Rekognition / Client / detect_labels

detect_labels#

Rekognition.Client.detect_labels(**kwargs)#

Detects instances of real-world entities within an image (JPEG or PNG) provided as input. This includes objects like flower, tree, and table; events like wedding, graduation, and birthday party; and concepts like landscape, evening, and nature.

For an example, see Analyzing images stored in an Amazon S3 bucket in the Amazon Rekognition Developer Guide.

You pass the input image as base64-encoded image bytes or as a reference to an image in an Amazon S3 bucket. If you use the AWS CLI to call Amazon Rekognition operations, passing image bytes is not supported. The image must be either a PNG or JPEG formatted file.

Optional Parameters

You can specify one or both of the GENERAL_LABELS and IMAGE_PROPERTIES feature types when calling the DetectLabels API. Including GENERAL_LABELS will ensure the response includes the labels detected in the input image, while including ``IMAGE_PROPERTIES ``will ensure the response includes information about the image quality and color.
::::::
= Exercise instructions =
[1] Answer these from the detect_labels page:
(a) Which image file formats does detect_labels accept?
(b) When Amazon Rekognition operations are called through the AWS CLI, which way of passing the input image is not supported?
(c) Which feature type makes the response include information about image quality and color?
[2] Copy word for word the passage from the detect_labels page starting at "Rekognition / Client" and ending at "evening, and nature.".
The items that come after the text play no part in this.

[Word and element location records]
::::::
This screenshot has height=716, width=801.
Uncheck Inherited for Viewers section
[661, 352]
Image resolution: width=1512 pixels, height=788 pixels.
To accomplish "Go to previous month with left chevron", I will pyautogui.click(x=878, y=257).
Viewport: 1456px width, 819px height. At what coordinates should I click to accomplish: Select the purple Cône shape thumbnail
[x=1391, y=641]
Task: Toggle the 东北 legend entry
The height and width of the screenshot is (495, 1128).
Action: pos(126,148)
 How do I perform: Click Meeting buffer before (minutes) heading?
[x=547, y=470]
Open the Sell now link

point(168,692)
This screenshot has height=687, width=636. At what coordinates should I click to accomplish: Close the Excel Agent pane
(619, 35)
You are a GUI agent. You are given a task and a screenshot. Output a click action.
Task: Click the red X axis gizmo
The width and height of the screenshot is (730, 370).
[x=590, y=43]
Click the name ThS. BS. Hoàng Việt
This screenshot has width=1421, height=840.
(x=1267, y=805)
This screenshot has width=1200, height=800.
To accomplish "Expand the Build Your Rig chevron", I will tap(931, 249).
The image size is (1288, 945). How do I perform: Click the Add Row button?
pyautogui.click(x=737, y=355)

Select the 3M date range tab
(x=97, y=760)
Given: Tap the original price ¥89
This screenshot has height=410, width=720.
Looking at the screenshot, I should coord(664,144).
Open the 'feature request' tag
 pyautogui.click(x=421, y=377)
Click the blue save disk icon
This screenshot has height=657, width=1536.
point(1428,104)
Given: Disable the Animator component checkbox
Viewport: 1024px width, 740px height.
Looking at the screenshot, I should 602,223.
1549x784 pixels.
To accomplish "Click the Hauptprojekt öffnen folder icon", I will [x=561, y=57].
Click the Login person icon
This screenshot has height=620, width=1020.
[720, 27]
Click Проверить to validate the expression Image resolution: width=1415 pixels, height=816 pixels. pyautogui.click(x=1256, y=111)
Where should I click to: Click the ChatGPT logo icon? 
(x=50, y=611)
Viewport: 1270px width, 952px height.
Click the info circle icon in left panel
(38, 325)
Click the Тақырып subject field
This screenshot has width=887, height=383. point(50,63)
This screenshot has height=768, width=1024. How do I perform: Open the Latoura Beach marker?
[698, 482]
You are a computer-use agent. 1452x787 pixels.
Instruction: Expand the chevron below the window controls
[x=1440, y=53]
::::::
= Solution set =
[1]
(a) PNG or JPEG
(b) Passing image bytes
(c) IMAGE_PROPERTIES

[2]
Rekognition / Client / detect_labels

detect_labels#

Rekognition.Client.detect_labels(**kwargs)#

Detects instances of real-world entities within an image (JPEG or PNG) provided as input. This includes objects like flower, tree, and table; events like wedding, graduation, and birthday party; and concepts like landscape, evening, and nature.